Now, the other term in the probelm, 77, is a multiple of 7 - that is, 11*7, or 11 sevens go into 77.
So, subtract 77 from 350 and you get 273. 273 has (50-11) sevens. Now 273 + 77 = 350. This implies that you have 39 sevens + 1 seventy seven = 40 terms. That is, 39 * 7 + 1 * 77 = 350, and #of terms = 40
I don't see any real shortcut to this. But I would not call this method brute force. Within the range of values given in the answer choices, 40 is the only that is correct. There are others, if you include more 77 terms but this will reduce the number of terms well below 30 terms.
Alternatively, for more difficult problems you could use the sum of arithmetic series formula : Sn = n(t1 + tn)/2. This would be useful if you had a large number of terms and you wanted to know how many of one term will go into the sum. Subsequently, you could deduce the number of terms of the other number.
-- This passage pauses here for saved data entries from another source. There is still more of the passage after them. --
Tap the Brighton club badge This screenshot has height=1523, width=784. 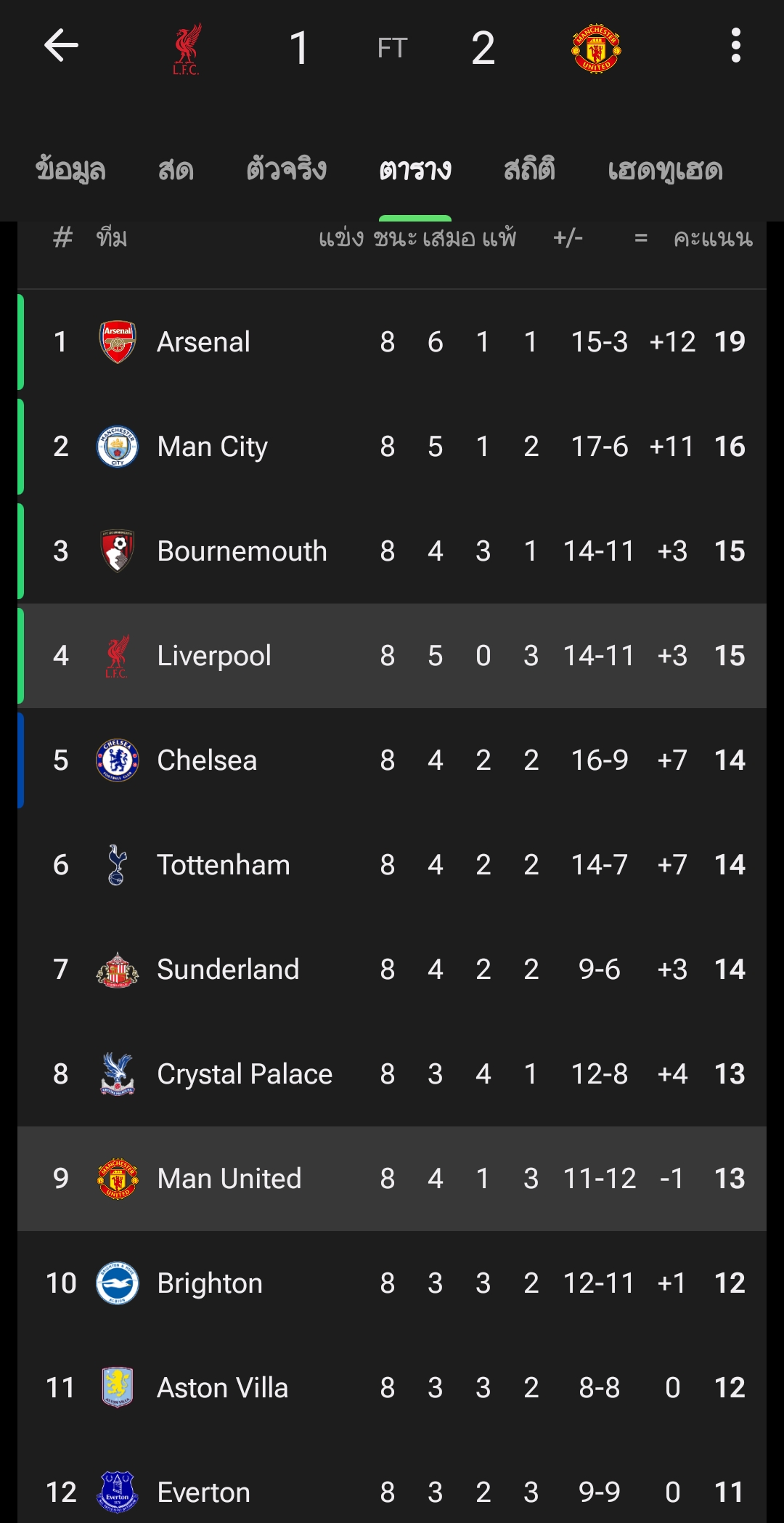pos(118,1283)
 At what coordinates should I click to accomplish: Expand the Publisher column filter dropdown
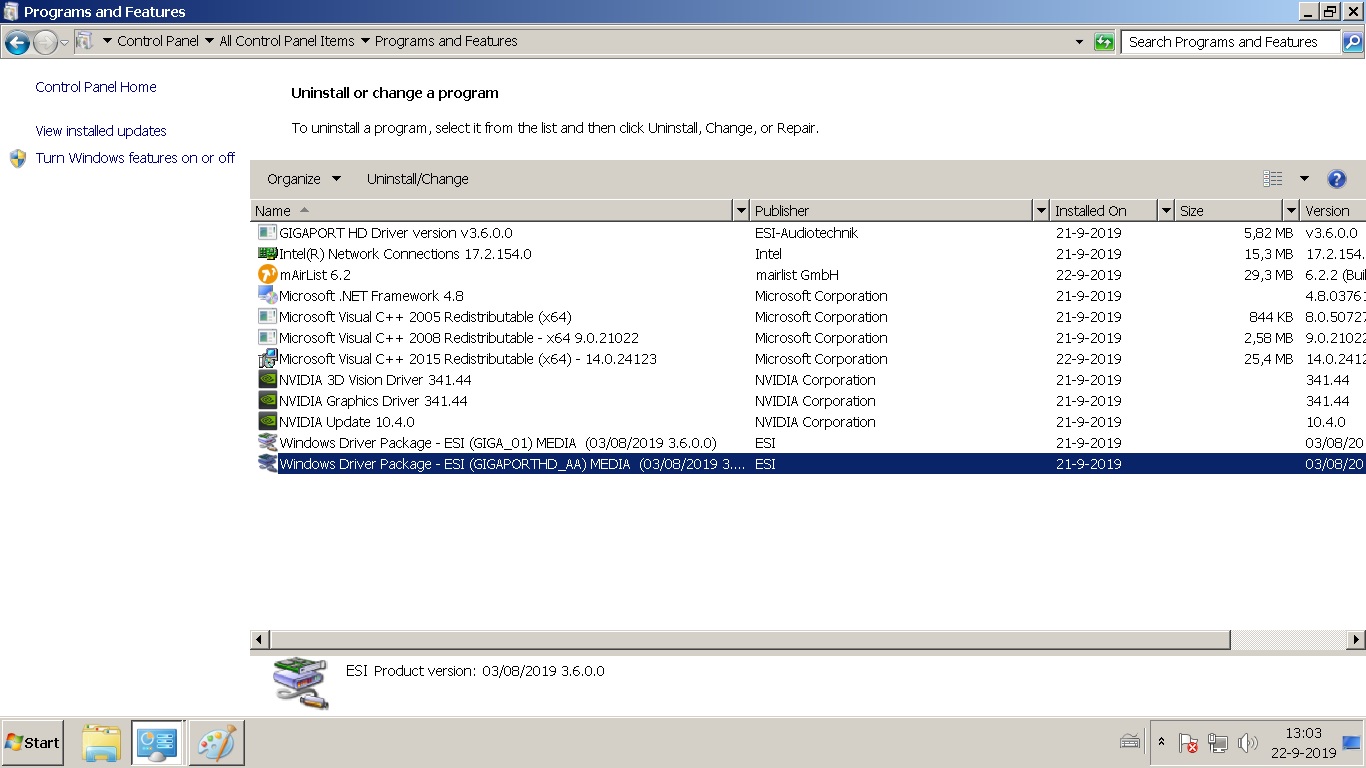1041,211
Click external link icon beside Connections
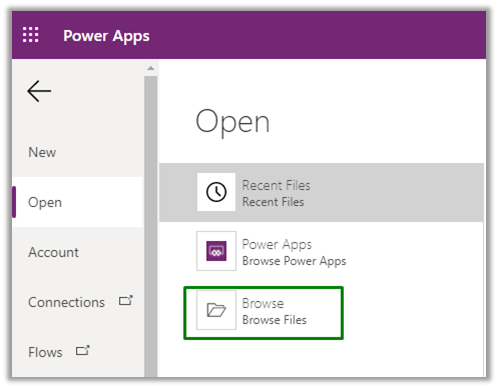Screen dimensions: 498x388 tap(126, 301)
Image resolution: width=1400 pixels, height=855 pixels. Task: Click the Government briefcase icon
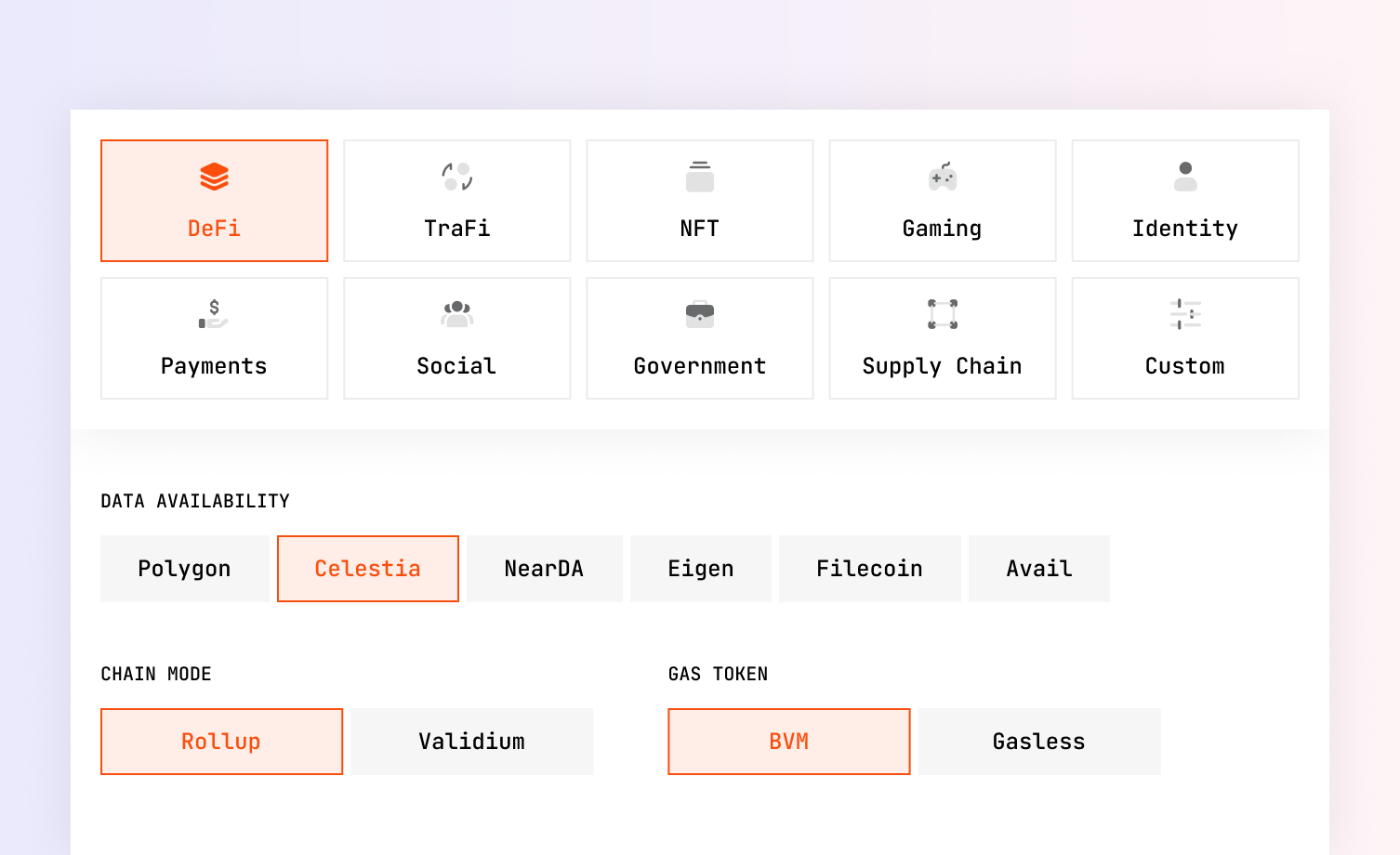[x=699, y=314]
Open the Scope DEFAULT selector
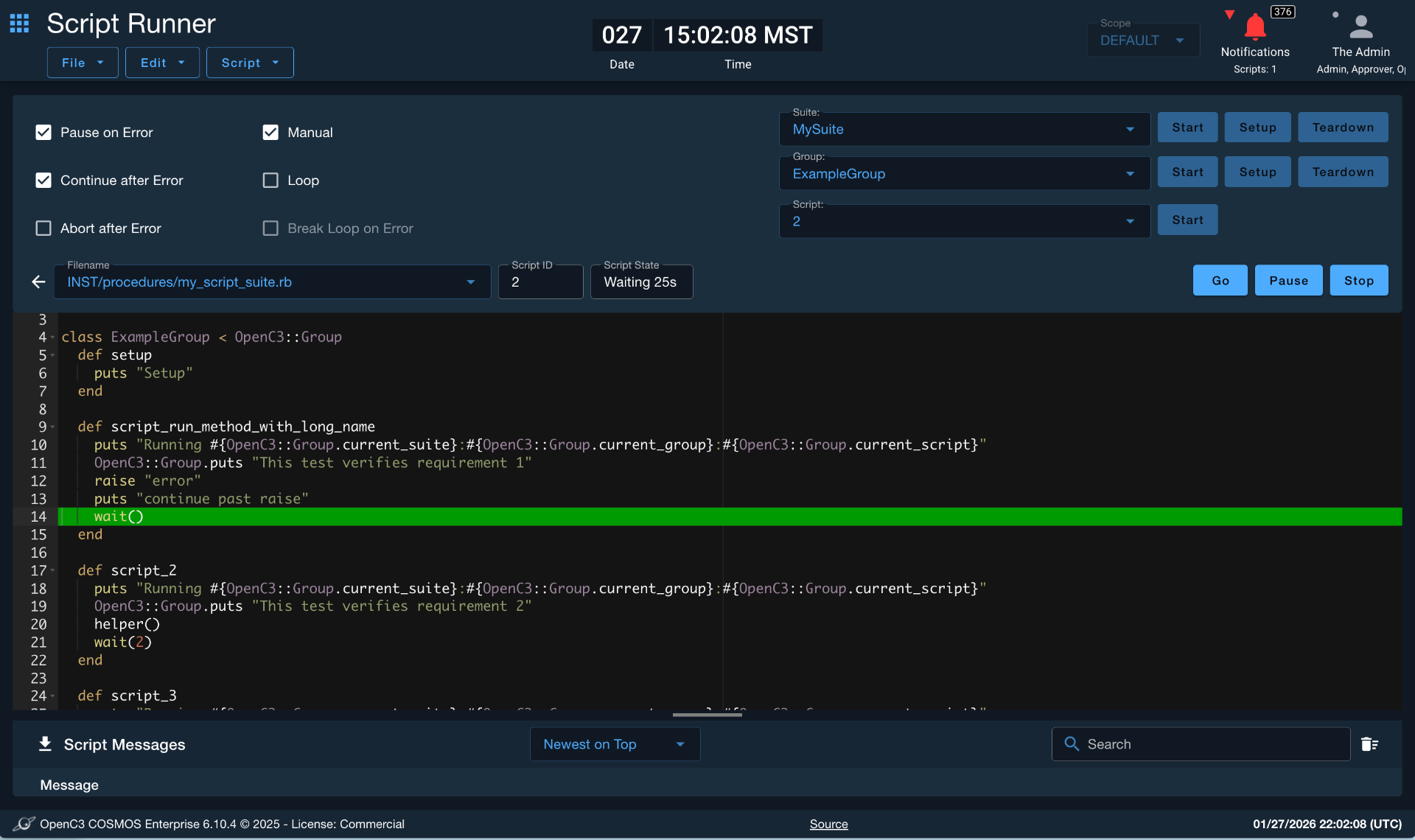The height and width of the screenshot is (840, 1415). [1143, 40]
But I definately see your point in that under pressure, it is sometimes difficult to do these problems without, say, more objective methods such as formulas.
No need to do calculations.
Since the sum is 350. Last digit of the sum is 0. This can be possible only if the total number of 7s and 77s is multiple of 10. I mean if 7 or 77 are summed up 10 ( or multiple of 10 times) times, then you will get the sum with last digit 0.